======== Extracted information

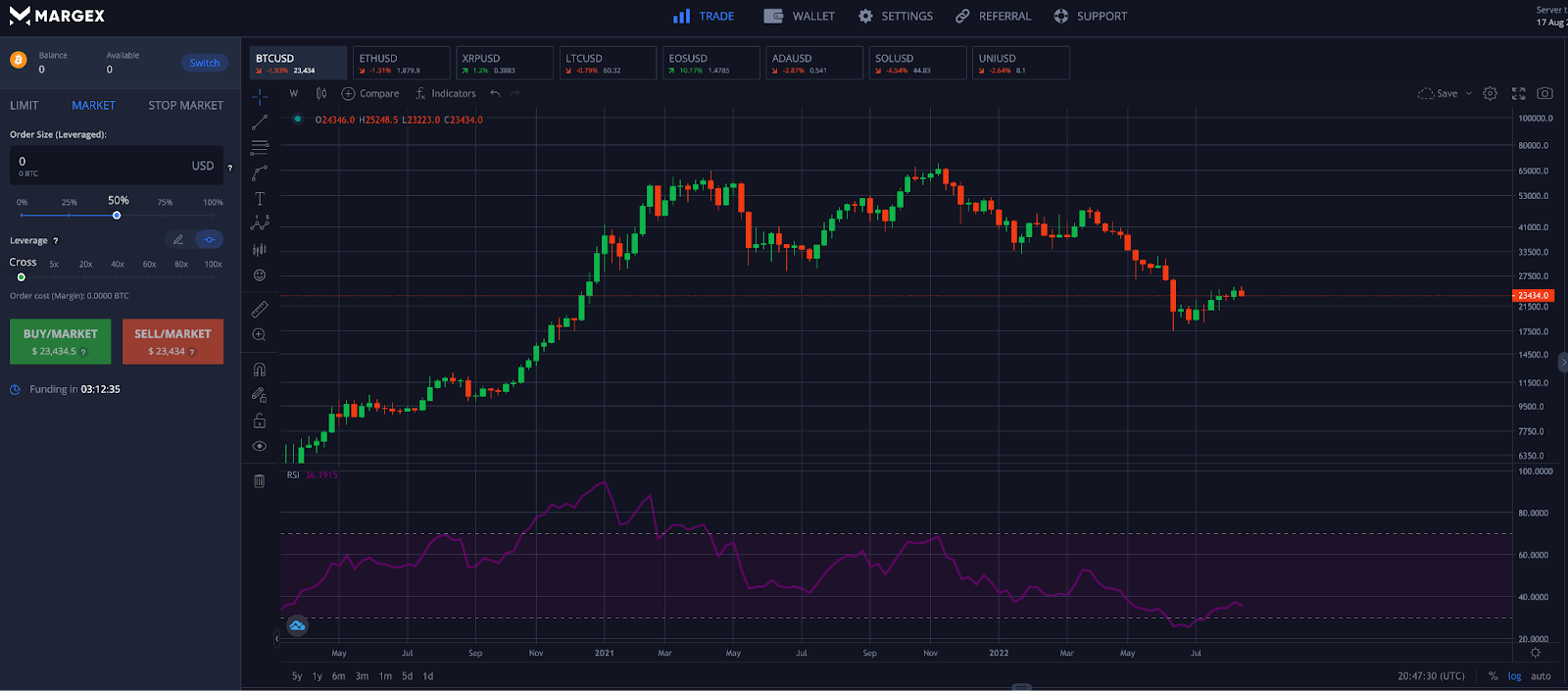Open the Save layout dropdown arrow
Image resolution: width=1568 pixels, height=691 pixels.
click(x=1468, y=94)
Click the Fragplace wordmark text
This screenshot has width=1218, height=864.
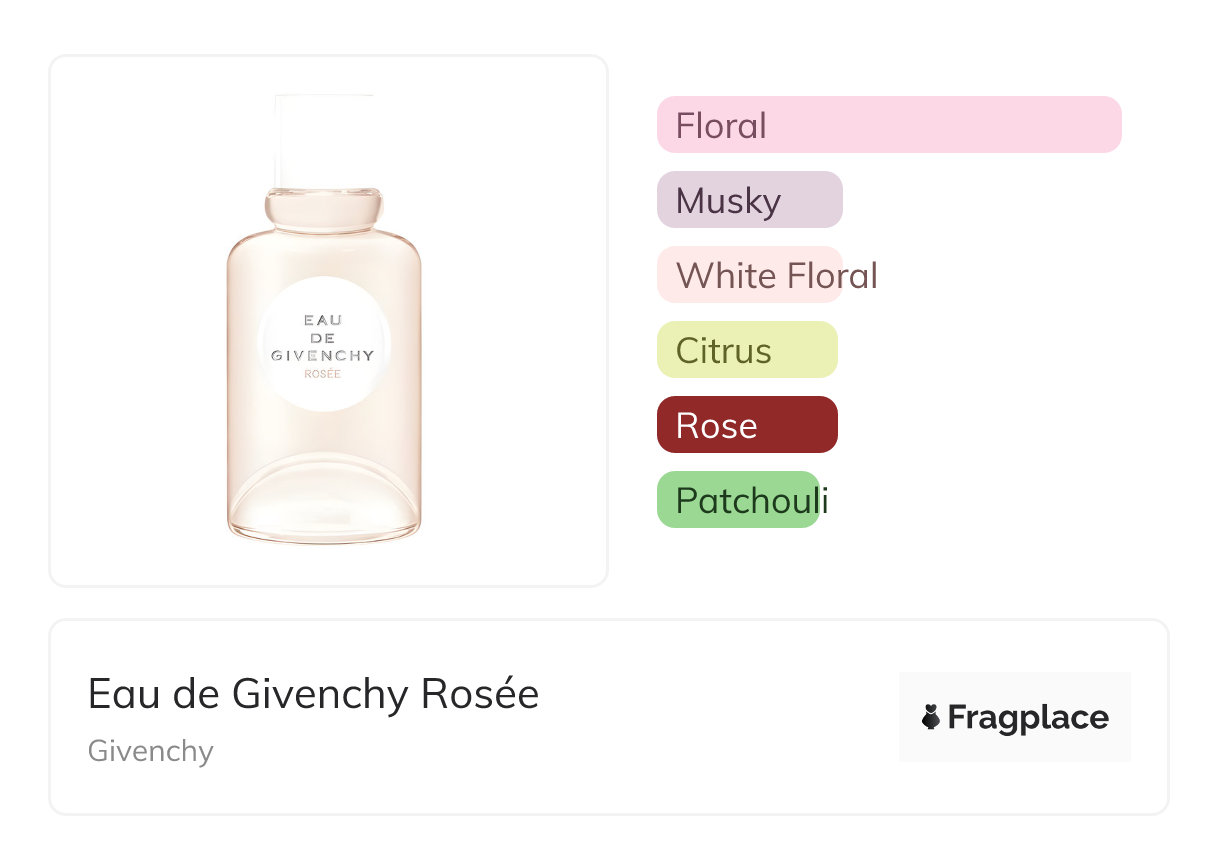tap(1028, 718)
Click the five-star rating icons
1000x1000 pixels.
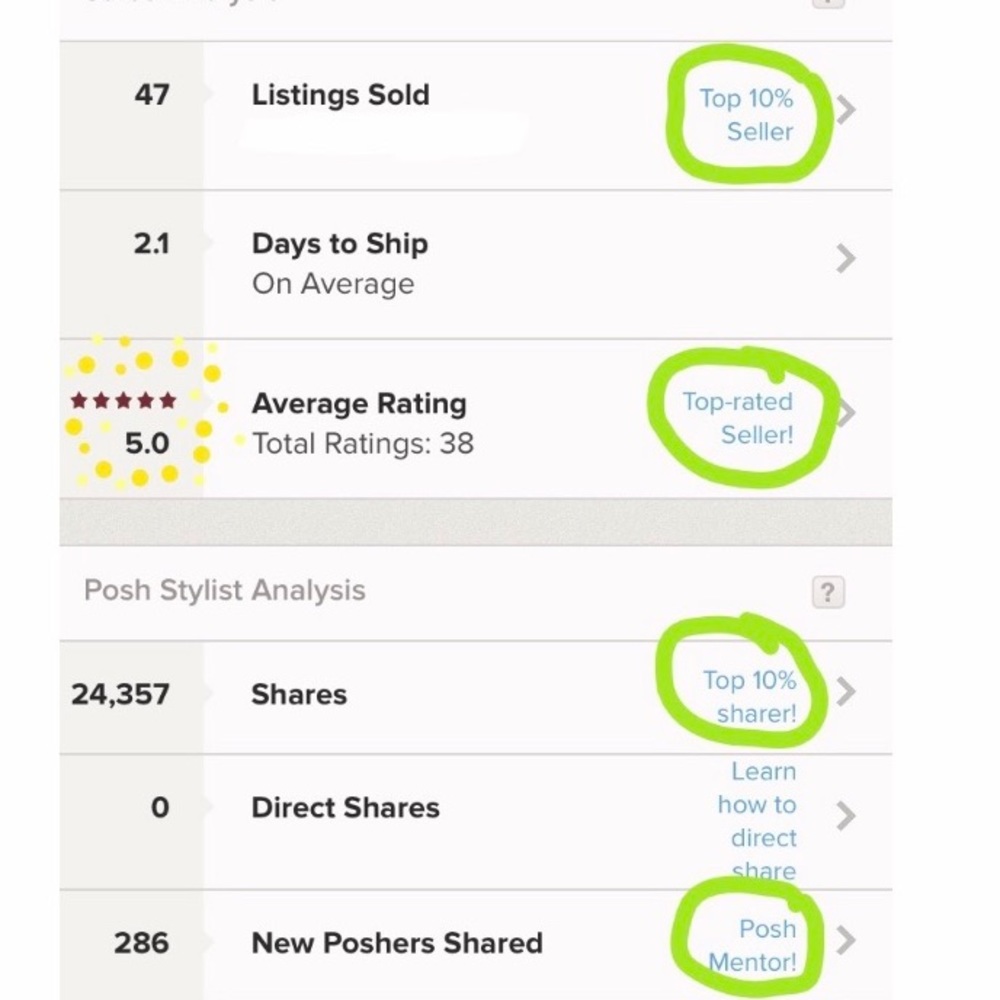125,402

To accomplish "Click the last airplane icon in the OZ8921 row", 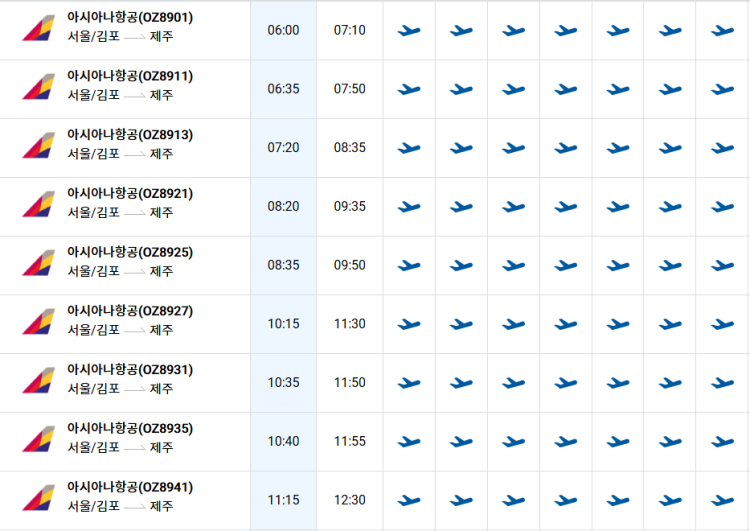I will [722, 207].
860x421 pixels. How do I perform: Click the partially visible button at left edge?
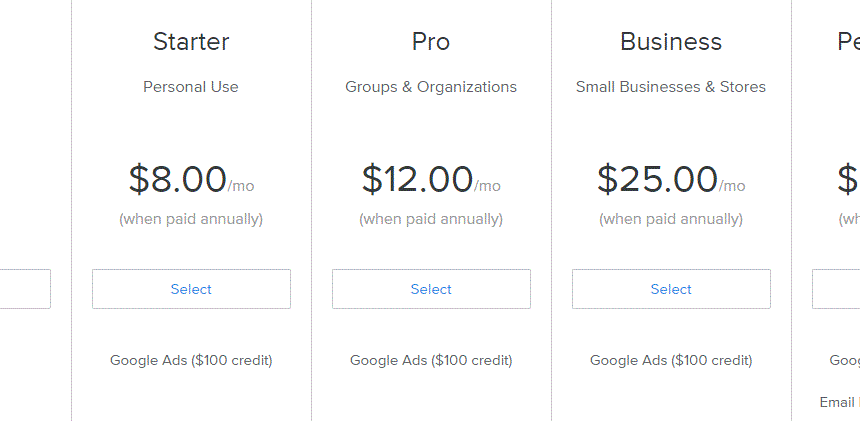25,289
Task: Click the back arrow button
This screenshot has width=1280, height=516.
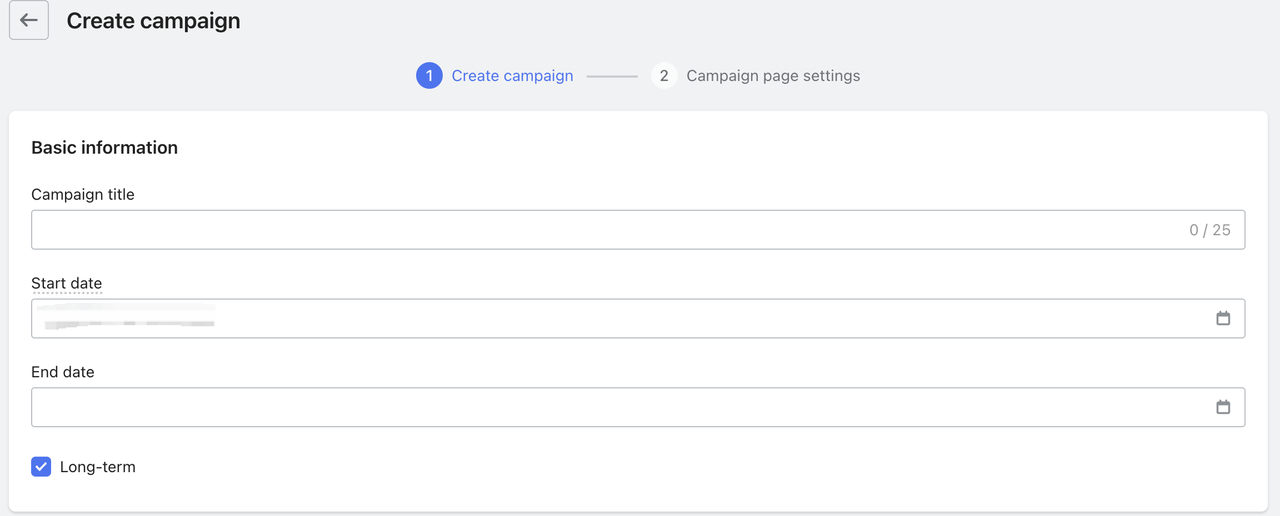Action: tap(29, 21)
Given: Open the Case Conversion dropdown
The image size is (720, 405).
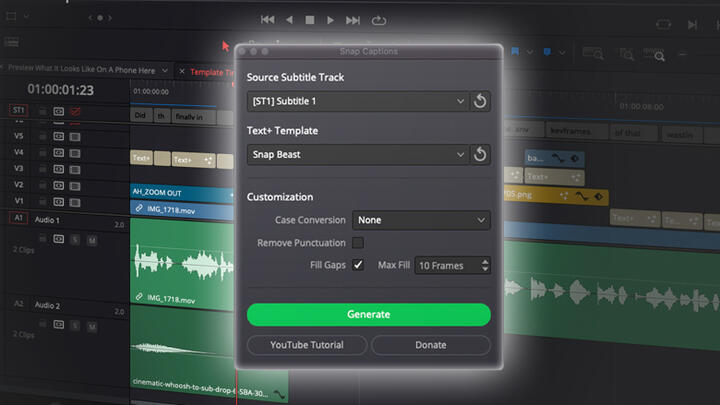Looking at the screenshot, I should (x=422, y=220).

================

**Your assignment:** Leaving out all pictures, print exactly the lines above from the one containing "This screenshot has width=1280, height=516." through the last line of the entries.

**Result of the exercise:**
This screenshot has width=1280, height=516.
Action: tap(29, 21)
Given: Open the Case Conversion dropdown
The image size is (720, 405).
Looking at the screenshot, I should (x=422, y=220).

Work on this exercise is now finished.